— Data for processing —

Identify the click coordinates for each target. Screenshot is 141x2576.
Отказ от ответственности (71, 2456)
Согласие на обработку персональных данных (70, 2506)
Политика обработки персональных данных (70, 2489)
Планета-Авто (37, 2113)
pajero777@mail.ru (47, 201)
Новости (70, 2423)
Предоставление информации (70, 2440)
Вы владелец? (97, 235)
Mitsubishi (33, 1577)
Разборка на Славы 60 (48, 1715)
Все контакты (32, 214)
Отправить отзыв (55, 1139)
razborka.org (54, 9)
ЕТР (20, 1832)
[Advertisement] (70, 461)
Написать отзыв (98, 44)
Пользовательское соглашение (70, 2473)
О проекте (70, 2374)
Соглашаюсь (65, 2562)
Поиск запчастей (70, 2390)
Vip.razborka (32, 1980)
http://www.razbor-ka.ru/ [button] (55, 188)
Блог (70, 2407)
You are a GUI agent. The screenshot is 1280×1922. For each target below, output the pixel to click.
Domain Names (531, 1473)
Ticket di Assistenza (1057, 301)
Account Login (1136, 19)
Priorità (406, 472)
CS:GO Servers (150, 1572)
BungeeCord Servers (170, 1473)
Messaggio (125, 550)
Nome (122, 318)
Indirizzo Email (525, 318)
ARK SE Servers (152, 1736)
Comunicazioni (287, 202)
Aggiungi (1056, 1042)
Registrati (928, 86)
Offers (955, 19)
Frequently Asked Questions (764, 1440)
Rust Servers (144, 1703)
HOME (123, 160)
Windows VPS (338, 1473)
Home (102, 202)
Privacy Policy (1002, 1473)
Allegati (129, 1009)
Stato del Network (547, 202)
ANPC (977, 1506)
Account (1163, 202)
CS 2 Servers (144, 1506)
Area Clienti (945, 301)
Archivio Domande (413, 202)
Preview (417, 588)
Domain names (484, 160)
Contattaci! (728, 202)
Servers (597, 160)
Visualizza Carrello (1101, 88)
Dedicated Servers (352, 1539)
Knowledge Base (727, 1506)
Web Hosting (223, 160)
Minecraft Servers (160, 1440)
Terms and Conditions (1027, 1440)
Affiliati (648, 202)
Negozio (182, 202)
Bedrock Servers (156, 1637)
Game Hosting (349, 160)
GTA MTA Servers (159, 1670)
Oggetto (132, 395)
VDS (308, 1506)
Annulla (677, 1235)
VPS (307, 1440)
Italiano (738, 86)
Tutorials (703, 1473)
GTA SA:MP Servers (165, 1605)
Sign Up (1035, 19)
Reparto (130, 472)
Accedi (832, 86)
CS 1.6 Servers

— Do this —
Please write out all of the lines above word for word, without changing any of them.

— Task result —
Identify the click coordinates for each target. Screenshot is 141x2576.
Отказ от ответственности (71, 2456)
Согласие на обработку персональных данных (70, 2506)
Политика обработки персональных данных (70, 2489)
Планета-Авто (37, 2113)
pajero777@mail.ru (47, 201)
Новости (70, 2423)
Предоставление информации (70, 2440)
Вы владелец? (97, 235)
Mitsubishi (33, 1577)
Разборка на Славы 60 (48, 1715)
Все контакты (32, 214)
Отправить отзыв (55, 1139)
razborka.org (54, 9)
ЕТР (20, 1832)
[Advertisement] (70, 461)
Написать отзыв (98, 44)
Пользовательское соглашение (70, 2473)
О проекте (70, 2374)
Соглашаюсь (65, 2562)
Поиск запчастей (70, 2390)
Vip.razborka (32, 1980)
http://www.razbor-ka.ru/ [button] (55, 188)
Блог (70, 2407)
You are a GUI agent. The screenshot is 1280×1922. For each target below, output the pixel to click.
Domain Names (531, 1473)
Ticket di Assistenza (1057, 301)
Account Login (1136, 19)
Priorità (406, 472)
CS:GO Servers (150, 1572)
BungeeCord Servers (170, 1473)
Messaggio (125, 550)
Nome (122, 318)
Indirizzo Email (525, 318)
ARK SE Servers (152, 1736)
Comunicazioni (287, 202)
Aggiungi (1056, 1042)
Registrati (928, 86)
Offers (955, 19)
Frequently Asked Questions (764, 1440)
Rust Servers (144, 1703)
HOME (123, 160)
Windows VPS (338, 1473)
Home (102, 202)
Privacy Policy (1002, 1473)
Allegati (129, 1009)
Stato del Network (547, 202)
ANPC (977, 1506)
Account (1163, 202)
CS 2 Servers (144, 1506)
Area Clienti (945, 301)
Archivio Domande (413, 202)
Preview (417, 588)
Domain names (484, 160)
Contattaci! (728, 202)
Servers (597, 160)
Visualizza Carrello (1101, 88)
Dedicated Servers (352, 1539)
Knowledge Base (727, 1506)
Web Hosting (223, 160)
Minecraft Servers (160, 1440)
Terms and Conditions (1027, 1440)
Affiliati (648, 202)
Negozio (182, 202)
Bedrock Servers (156, 1637)
Game Hosting (349, 160)
GTA MTA Servers (159, 1670)
Oggetto (132, 395)
VDS (308, 1506)
Annulla (677, 1235)
VPS (307, 1440)
Italiano (738, 86)
Tutorials (703, 1473)
GTA SA:MP Servers (165, 1605)
Sign Up (1035, 19)
Reparto (130, 472)
Accedi (832, 86)
CS 1.6 Servers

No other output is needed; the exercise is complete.